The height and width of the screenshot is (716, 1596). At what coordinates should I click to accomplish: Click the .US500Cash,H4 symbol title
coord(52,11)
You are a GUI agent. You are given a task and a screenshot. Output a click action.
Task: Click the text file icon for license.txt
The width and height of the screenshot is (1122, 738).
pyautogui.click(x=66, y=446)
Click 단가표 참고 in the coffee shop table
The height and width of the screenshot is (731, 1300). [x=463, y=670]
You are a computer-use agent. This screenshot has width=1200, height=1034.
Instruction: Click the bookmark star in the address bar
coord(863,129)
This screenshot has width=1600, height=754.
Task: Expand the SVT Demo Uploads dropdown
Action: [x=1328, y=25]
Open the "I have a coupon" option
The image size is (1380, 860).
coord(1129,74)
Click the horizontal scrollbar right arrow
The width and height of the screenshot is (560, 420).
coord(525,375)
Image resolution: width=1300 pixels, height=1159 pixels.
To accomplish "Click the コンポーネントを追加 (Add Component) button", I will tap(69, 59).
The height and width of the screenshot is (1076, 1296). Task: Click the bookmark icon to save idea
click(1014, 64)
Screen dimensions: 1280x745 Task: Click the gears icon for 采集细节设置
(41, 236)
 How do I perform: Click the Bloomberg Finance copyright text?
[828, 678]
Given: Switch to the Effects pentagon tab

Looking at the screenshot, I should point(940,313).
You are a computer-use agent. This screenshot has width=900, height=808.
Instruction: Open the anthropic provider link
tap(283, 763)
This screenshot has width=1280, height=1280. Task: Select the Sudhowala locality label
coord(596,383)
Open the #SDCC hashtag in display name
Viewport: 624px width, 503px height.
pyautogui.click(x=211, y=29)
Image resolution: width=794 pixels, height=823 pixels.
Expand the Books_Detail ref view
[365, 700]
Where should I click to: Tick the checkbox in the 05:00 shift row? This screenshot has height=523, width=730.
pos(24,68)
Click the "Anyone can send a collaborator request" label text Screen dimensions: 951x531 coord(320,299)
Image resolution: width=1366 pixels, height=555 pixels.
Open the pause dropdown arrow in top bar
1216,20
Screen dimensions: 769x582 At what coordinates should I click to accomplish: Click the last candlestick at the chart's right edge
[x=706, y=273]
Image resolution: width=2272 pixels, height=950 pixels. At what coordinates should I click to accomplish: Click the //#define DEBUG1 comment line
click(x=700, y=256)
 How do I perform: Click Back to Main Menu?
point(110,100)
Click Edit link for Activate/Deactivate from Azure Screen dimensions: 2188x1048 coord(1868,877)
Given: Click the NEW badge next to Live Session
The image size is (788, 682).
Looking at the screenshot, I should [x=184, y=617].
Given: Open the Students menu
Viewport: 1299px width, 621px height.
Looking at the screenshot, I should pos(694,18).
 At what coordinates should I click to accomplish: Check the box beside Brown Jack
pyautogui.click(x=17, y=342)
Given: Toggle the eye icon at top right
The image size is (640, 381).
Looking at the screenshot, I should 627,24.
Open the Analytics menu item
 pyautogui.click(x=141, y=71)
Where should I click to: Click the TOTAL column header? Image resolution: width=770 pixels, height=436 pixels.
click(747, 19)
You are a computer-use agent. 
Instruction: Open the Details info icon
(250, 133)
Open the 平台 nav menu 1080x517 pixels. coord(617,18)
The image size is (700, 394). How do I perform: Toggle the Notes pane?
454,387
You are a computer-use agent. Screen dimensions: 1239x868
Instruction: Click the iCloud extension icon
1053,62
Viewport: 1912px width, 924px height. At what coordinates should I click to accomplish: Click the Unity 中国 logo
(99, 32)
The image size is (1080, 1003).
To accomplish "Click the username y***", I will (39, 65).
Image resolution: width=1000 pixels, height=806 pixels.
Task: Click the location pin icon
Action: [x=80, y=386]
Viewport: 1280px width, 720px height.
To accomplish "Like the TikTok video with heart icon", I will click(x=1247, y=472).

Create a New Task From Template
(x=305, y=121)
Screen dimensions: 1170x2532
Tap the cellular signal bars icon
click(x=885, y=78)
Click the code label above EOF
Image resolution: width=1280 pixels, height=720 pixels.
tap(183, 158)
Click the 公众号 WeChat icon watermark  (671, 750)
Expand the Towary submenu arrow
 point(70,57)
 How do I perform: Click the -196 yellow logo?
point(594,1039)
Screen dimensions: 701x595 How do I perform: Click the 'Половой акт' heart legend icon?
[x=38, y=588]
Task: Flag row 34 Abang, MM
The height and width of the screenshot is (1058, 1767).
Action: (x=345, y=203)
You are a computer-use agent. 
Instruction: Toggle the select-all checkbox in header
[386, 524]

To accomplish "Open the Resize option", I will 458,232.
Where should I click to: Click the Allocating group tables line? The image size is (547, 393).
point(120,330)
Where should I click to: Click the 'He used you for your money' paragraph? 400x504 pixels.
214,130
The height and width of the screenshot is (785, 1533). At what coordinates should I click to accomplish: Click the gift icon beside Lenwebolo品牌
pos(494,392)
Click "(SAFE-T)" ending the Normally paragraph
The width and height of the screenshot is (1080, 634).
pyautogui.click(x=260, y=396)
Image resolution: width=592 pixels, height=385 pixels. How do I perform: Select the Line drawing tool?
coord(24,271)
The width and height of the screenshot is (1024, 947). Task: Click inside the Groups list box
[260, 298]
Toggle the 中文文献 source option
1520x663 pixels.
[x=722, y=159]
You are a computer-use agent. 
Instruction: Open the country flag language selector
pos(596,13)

....................

# PROBLEM DETAILS
Show all lines in the entries above where the string "agent" appears.

# YOUR SOLUTION
You are a GUI agent. You are given a task and a screenshot. Output a click action.
You are a computer-use agent. This screenshot has width=1200, height=1034.
You are a computer-use agent. This screenshot has width=900, height=808.
You are a computer-use agent. 
You are a computer-use agent. Screen dimensions: 1239x868
You are a computer-use agent. 
You are a computer-use agent. 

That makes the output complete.